_WORK TO COMPLETE_: Each line of the listing where the string "click" appears is to be identified and copied.

_DATA PROVIDED_:
--*--
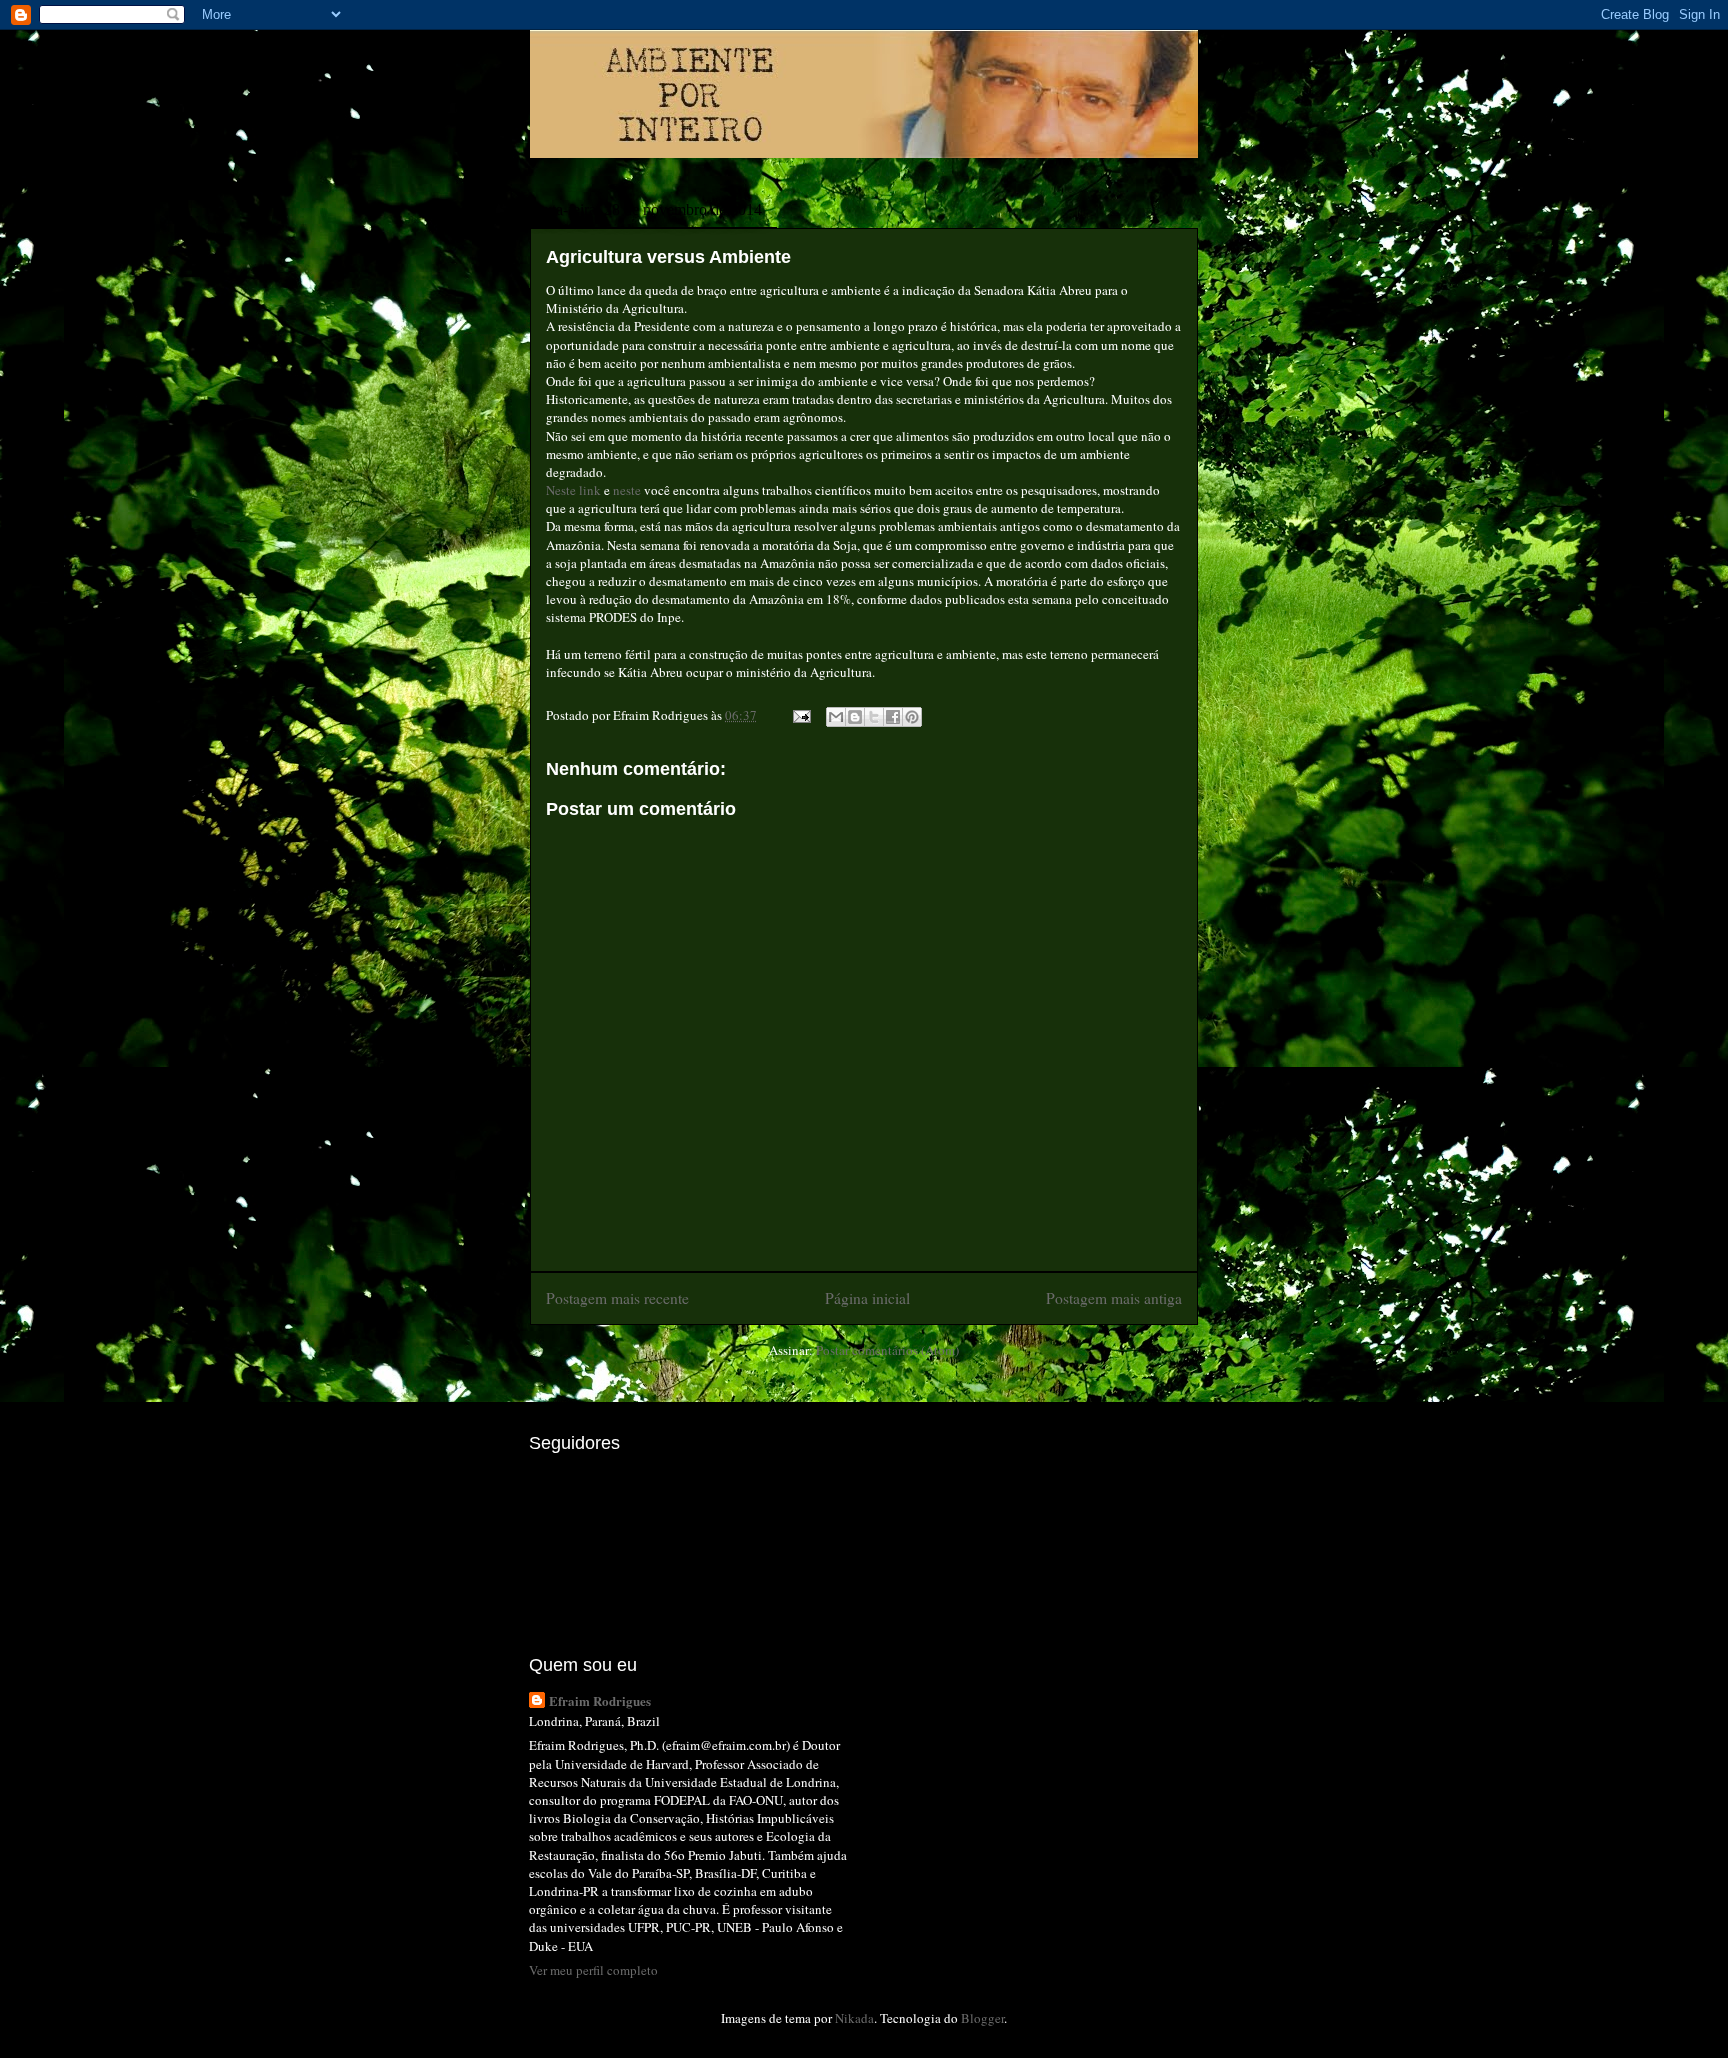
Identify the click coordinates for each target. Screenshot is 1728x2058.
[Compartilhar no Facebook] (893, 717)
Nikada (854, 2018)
--*--
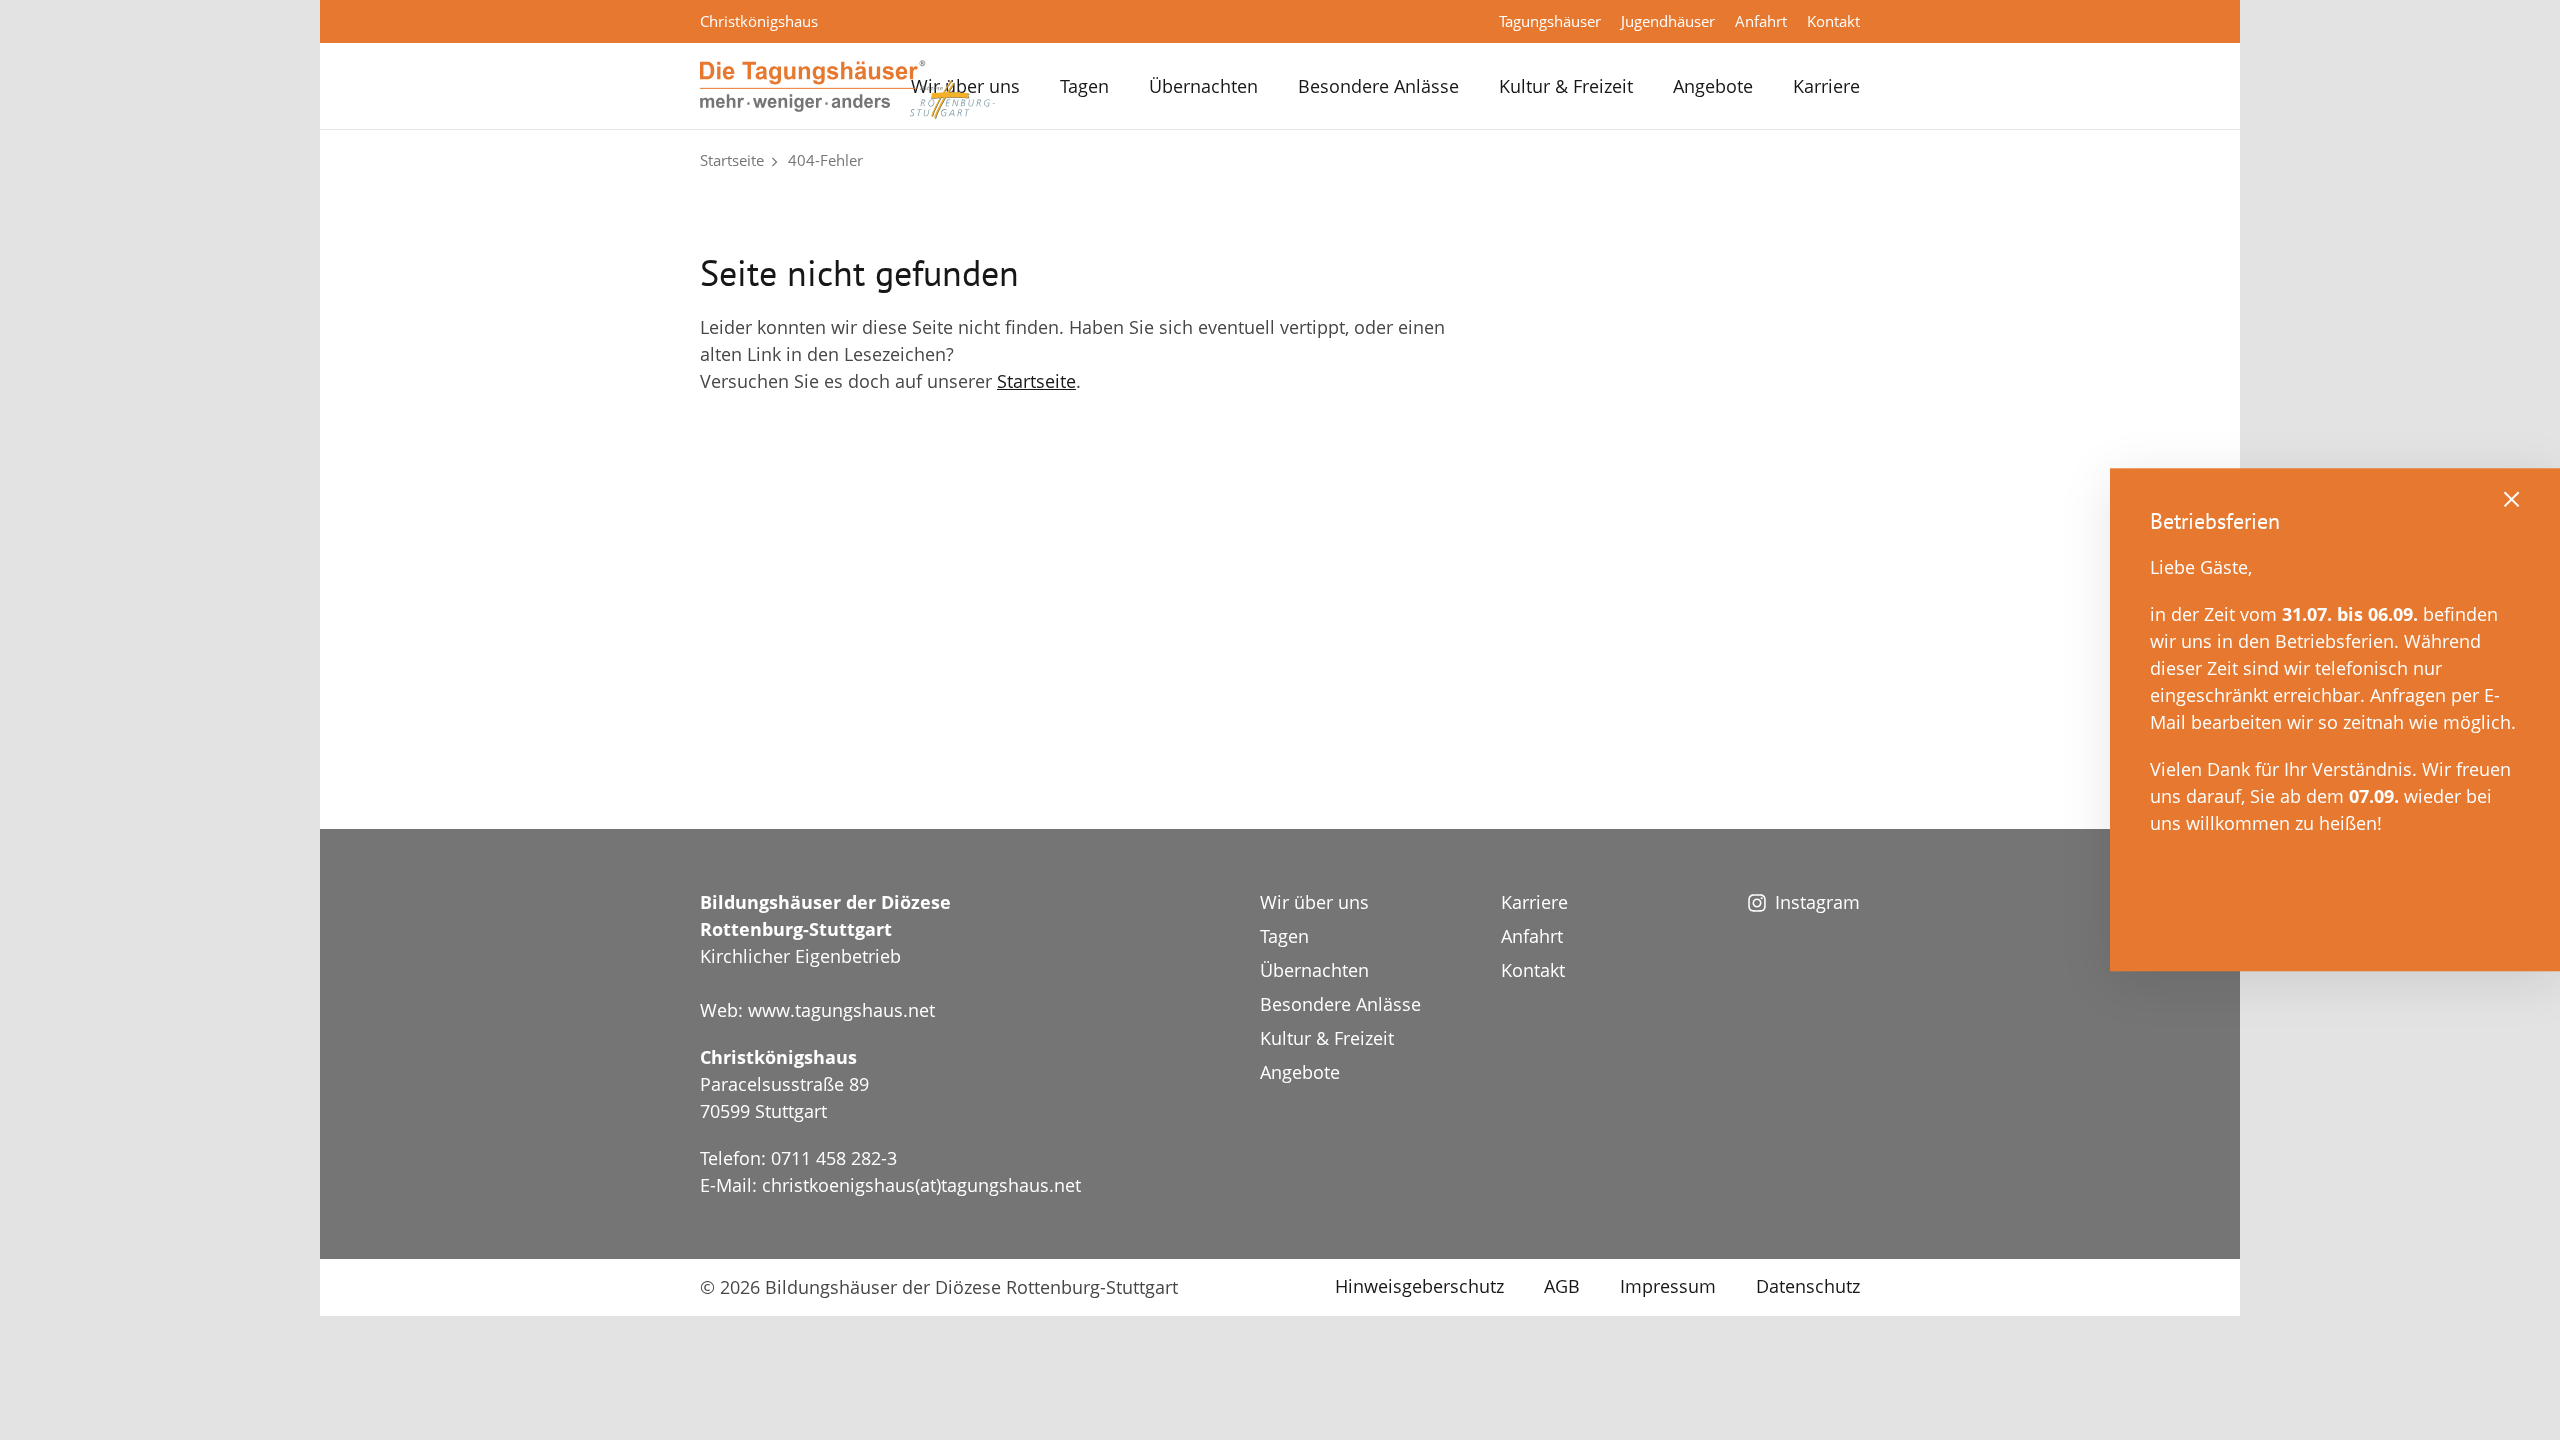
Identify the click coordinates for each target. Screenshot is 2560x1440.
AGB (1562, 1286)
--*--
_RESULT FOR THIS TASK_:
Identify the click coordinates for each target. Screenshot is 1728x2058.
Identify the click coordinates for each target. Screenshot is 2560x1440.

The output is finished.